• DIRECTIONS
A verbatim reproduction of the lines below, from the line containing "Where should I click to: Open the columns" through the line containing "Task: Tap the money transfer phone icon", both ends included, is the whole required output.

• DATA RECORDS
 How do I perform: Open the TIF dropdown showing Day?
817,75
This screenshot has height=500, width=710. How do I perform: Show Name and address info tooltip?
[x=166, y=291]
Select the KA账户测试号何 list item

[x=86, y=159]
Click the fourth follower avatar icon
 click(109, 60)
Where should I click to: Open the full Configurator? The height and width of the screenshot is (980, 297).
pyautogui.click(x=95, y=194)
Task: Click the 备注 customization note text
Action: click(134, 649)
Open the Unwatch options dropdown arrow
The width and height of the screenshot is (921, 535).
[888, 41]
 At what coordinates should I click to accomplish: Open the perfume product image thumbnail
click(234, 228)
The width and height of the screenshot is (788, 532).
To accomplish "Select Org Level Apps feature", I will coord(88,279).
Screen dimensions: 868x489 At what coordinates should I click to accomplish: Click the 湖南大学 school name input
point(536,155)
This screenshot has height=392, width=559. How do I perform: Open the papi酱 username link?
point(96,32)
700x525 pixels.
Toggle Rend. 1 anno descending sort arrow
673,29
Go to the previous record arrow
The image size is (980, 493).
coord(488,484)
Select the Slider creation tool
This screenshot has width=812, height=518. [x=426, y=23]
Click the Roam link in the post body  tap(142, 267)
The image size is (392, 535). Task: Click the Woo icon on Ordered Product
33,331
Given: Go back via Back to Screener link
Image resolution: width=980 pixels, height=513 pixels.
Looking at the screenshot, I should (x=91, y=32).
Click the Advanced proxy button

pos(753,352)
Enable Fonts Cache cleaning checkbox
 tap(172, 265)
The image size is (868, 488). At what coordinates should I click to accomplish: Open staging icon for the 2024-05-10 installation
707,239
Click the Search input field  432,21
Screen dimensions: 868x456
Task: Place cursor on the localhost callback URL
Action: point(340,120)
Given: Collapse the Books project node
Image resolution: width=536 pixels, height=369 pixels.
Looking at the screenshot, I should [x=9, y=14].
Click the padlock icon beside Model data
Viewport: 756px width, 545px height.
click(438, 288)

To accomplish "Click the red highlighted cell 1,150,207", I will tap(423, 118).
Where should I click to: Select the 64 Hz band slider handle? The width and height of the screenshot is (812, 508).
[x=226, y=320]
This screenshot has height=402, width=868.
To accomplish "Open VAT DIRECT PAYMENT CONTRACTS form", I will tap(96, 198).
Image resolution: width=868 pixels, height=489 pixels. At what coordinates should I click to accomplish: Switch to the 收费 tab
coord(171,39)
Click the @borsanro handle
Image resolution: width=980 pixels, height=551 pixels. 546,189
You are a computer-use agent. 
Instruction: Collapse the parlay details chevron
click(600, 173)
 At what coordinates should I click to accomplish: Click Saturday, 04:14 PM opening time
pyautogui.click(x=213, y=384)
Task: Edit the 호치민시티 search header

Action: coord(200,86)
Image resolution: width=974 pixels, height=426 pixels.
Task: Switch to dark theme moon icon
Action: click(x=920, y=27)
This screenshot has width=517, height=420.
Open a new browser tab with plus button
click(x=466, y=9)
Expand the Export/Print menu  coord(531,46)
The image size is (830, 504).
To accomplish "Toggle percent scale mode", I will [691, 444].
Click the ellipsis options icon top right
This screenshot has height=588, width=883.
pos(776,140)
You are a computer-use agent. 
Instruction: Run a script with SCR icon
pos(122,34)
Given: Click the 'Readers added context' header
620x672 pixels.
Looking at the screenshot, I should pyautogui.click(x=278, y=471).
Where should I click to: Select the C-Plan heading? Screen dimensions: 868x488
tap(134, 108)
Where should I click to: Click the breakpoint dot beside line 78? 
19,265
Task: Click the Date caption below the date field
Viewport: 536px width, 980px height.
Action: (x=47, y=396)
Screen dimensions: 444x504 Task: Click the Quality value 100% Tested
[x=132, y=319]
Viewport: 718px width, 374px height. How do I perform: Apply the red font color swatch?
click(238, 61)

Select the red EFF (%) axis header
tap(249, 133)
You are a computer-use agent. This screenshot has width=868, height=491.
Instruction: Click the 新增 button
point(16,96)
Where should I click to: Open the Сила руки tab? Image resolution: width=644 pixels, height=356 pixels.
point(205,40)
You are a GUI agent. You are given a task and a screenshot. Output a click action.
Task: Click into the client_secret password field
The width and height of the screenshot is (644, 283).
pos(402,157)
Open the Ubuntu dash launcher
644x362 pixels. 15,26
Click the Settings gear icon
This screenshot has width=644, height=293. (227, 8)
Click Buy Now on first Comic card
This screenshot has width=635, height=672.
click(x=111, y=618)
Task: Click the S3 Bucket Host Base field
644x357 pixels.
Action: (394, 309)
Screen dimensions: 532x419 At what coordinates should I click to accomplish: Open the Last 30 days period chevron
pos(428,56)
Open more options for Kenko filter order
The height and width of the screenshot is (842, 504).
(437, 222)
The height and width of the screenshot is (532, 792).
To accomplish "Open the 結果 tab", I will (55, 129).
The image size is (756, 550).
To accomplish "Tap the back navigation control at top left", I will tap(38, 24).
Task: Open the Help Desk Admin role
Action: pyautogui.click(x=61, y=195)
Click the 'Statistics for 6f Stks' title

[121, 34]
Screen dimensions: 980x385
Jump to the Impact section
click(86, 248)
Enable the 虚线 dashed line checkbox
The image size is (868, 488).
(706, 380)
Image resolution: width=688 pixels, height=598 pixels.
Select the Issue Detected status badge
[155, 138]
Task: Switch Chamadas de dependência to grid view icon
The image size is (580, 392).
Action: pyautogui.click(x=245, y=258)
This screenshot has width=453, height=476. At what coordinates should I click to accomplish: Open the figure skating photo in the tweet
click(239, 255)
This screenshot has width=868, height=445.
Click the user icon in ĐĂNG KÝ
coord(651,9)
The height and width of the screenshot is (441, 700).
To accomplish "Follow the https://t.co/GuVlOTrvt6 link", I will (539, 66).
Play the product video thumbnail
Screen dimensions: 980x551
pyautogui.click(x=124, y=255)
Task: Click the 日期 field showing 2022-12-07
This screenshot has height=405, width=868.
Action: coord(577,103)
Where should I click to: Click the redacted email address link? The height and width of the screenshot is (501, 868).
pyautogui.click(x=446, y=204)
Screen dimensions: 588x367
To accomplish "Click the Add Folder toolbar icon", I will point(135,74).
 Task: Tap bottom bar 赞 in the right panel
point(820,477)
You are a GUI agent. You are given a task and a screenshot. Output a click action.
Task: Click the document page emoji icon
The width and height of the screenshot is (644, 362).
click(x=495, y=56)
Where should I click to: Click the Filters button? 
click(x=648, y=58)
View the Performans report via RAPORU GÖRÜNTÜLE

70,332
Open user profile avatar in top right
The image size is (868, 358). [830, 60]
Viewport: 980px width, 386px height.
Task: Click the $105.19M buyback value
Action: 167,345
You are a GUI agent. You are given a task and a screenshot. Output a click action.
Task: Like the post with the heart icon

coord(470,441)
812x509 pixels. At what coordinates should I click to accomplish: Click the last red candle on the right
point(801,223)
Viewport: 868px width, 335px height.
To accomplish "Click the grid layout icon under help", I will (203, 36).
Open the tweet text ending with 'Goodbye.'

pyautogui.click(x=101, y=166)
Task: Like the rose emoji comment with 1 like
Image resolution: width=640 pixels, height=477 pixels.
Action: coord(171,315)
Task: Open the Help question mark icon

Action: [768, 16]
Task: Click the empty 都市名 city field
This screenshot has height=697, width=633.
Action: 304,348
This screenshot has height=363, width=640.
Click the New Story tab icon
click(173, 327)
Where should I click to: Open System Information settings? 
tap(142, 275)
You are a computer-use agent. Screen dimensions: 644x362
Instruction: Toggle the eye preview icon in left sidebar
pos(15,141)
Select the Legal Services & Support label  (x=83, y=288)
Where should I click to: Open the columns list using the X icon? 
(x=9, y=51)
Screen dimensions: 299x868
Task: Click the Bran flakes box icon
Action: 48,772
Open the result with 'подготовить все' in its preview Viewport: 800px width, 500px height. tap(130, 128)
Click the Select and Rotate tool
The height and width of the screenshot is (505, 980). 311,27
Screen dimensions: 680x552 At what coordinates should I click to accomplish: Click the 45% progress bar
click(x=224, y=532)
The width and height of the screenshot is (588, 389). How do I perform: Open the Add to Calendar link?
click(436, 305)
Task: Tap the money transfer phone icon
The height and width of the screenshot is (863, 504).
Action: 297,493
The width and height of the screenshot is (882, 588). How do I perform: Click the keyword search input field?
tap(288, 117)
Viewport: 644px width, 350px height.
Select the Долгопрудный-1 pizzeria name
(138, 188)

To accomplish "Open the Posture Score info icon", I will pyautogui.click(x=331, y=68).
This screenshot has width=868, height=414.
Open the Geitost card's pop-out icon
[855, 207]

• ANSWER TO THIS PROBLEM
Where should I click to: Open the columns list using the X icon? 
(x=9, y=51)
Screen dimensions: 299x868
Task: Click the Bran flakes box icon
Action: 48,772
Open the result with 'подготовить все' in its preview Viewport: 800px width, 500px height. tap(130, 128)
Click the Select and Rotate tool
The height and width of the screenshot is (505, 980). 311,27
Screen dimensions: 680x552 At what coordinates should I click to accomplish: Click the 45% progress bar
click(x=224, y=532)
The width and height of the screenshot is (588, 389). How do I perform: Open the Add to Calendar link?
click(436, 305)
Task: Tap the money transfer phone icon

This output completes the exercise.